Он отхлещет сейчас по щекам публику за все унижения! Он выставит на роль чемпионов самых настоящих «гладиаторов» с импонирующим сложением!
— Эврика! — воскликнул он вслух, остановился, не обращая внимания на движущуюся по Невскому толпу. Достал огрызок карандаша, подобрал обрывок газеты и, прижав его к стене, записал: «Гладиатор».
Так родилось название журнала; оно было мужественным и беспокоящим и понравилось Джан — Темирову.
Коверзнев с головой ушёл в дело; он почти не сходил с извозчика. Он гнал на Пушкарскую к Леониду Арнольдовичу Безаку — заказывал эскиз обложки для журнала. С Пушкарской надо было попасть на Суворовский — договориться об аренде или приобретении типографии. С Суворовского он мчался к Джан — Темирову согласовать текст рекламы; хозяин оказался на товарной станции (у него гнили апельсины) — Коверзнев скакал во весь опор туда.
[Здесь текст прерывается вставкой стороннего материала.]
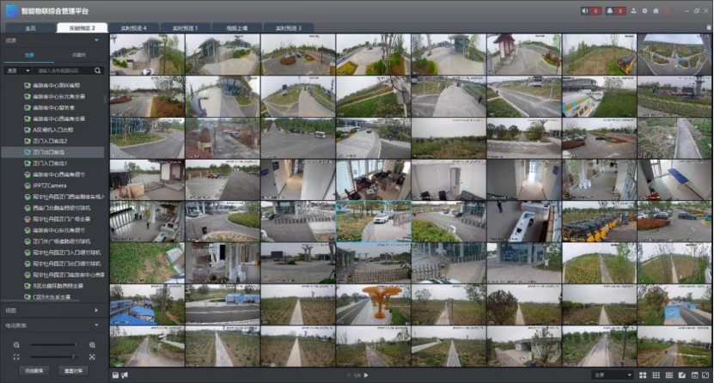Select the IPPTZCamera tree item
Screen dimensions: 714x383
click(x=53, y=185)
До шести вечера надо было успеть на Гороховую, № 16 — у портного Дальберга, поставщика всех борцов и артистов, взять фрак; вечером в новом фраке, с надушенной бородкой, в перчатках от «Боэ Сарда» он был в опере — разыскивал модного поэта, обещавшего для журнала стихи.
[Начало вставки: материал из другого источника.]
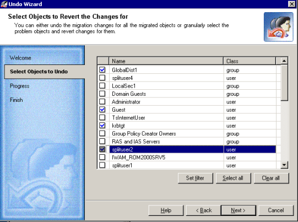Click the vertical scrollbar thumb
Image resolution: width=298 pixels, height=222 pixels.
coord(284,83)
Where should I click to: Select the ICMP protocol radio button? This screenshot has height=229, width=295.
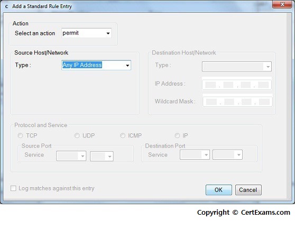(123, 135)
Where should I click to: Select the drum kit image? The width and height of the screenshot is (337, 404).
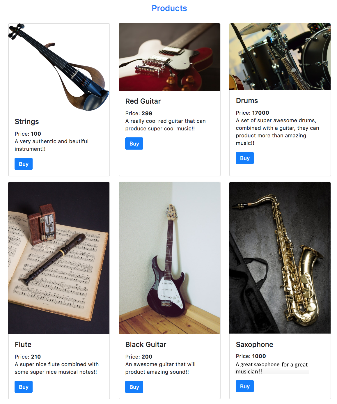[x=280, y=57]
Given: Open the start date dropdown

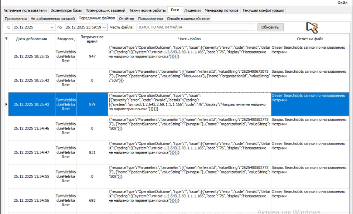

Дел у него сейчас было столько, что не оставалось времени на чтение газет. Однако сообщение о расстреле рабочих на Ленских золотых приисках заставило его забыть обо всём. Телеграмма на имя членов Государственной думы Милюкова и Гегечкори подействовала на Коверзнева ошеломляюще. Происшедшее казалось повторением девятого января.
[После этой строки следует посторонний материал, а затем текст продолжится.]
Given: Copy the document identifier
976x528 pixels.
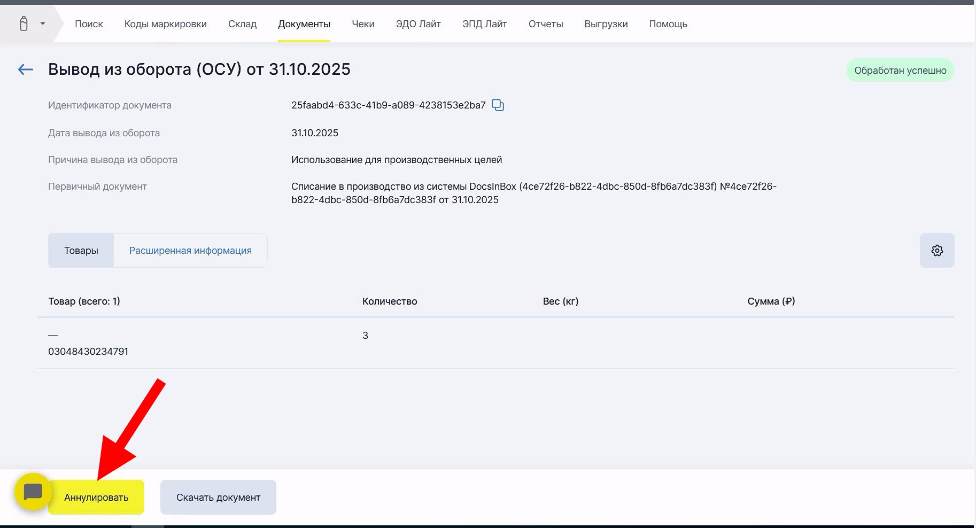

В день получения телеграммы весь Петербург говорил о Надеждинском прииске. Коверзнев жадно прислушивался к случайно оброненным словам — старался найти объяснение случившемуся. Он сидел в «Вене», мешая ложечкой кофе, слушал. Повторяли имена Алексея Ивановича Путилова, барона Гинсбурга, знатных сановников, членов царской фамилии. Говорили, что таким людям нет смысла кормить рабочих гнилым мясом. Виноват во всём Белозеров — жестокий, жадный человек, дослужившийся от должности конторщика до должности администратора с окладом 150 тысяч в год. Рядом с ним называли имена прокурора Преображенского и следователя Хитуна. Однако всех больше ругали жандармского ротмистра Трещенкова, встретившего делегацию свинцом; откуда–то стало известно, что шесть лет назад он руководил кровавой расправой над сормовскими рабочими.
От всего этого хотелось выть… Успокаивало лишь одно: Государственная дума не оставит так это дело, виновники будут наказаны. Но воспоминание о 9 Января заставило Коверзнева подумать, что до виновников не так–то легко добраться.